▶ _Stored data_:
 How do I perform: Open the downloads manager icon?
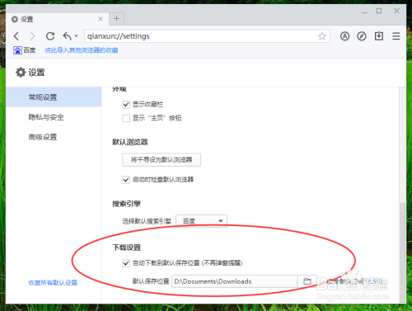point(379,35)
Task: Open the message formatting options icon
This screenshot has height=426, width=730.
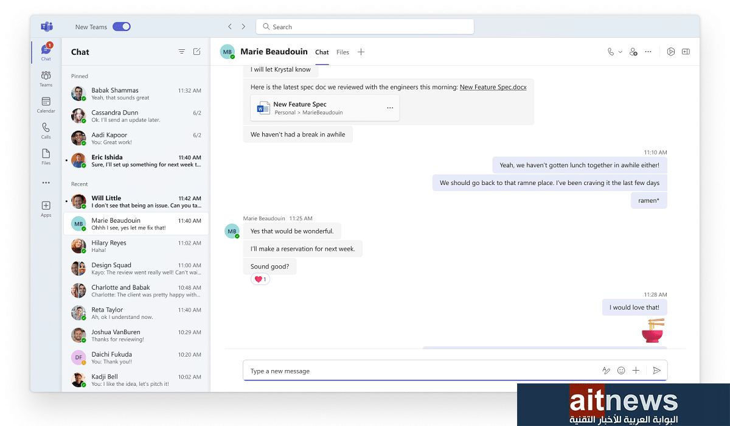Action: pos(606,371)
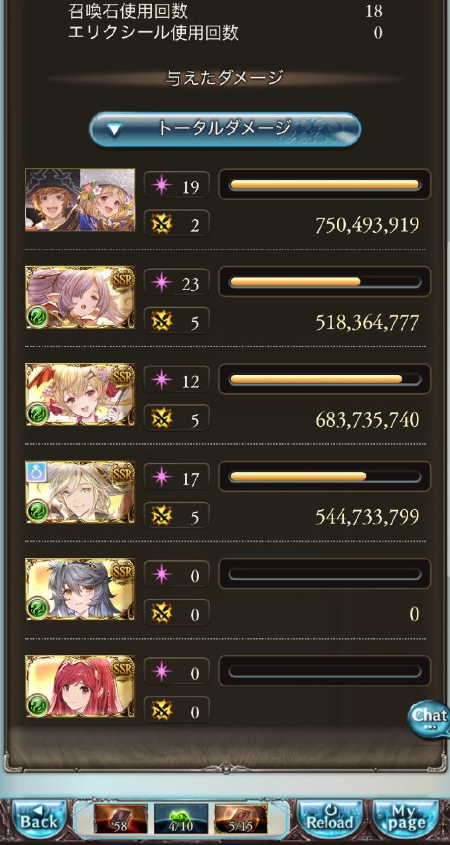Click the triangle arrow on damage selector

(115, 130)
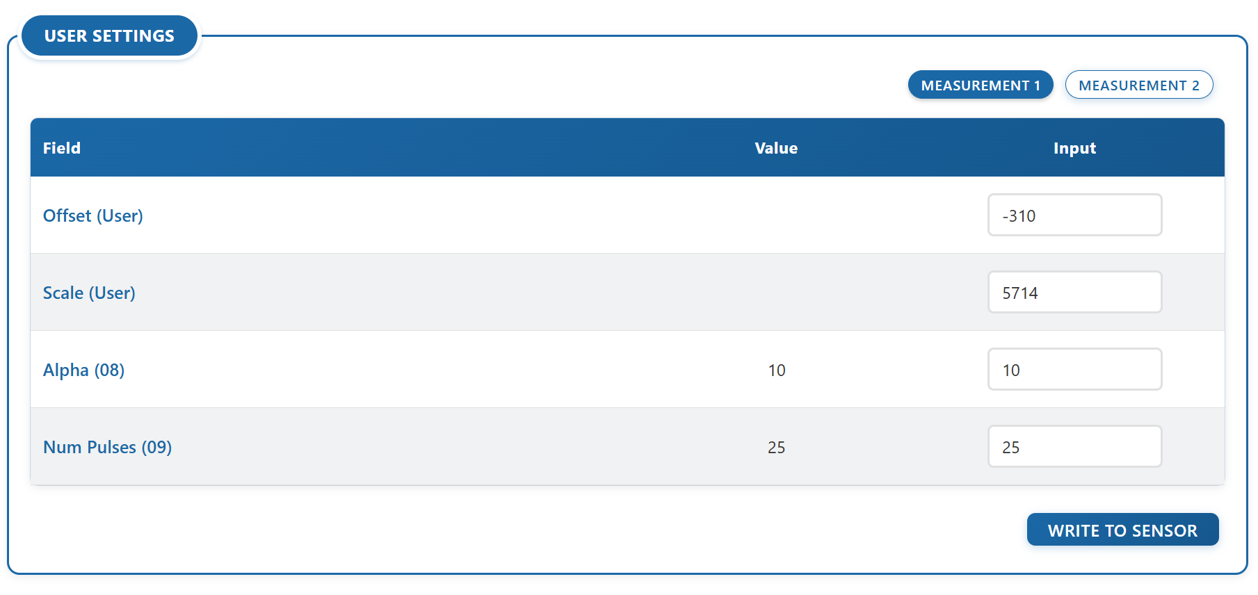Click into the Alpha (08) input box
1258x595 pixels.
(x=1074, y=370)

▶ _PROBLEM_: Print the lines from the line with "Task: Open the" to the end of the data above. Include both ends, exclude the pictures, and add nothing else.

▶ _RESPONSE TO THE TASK_:
Task: Open the message formatting options icon
This screenshot has height=426, width=730.
Action: pos(606,371)
Click the triangle arrow on damage selector

(115, 130)
Click into the Alpha (08) input box
1258x595 pixels.
(x=1074, y=370)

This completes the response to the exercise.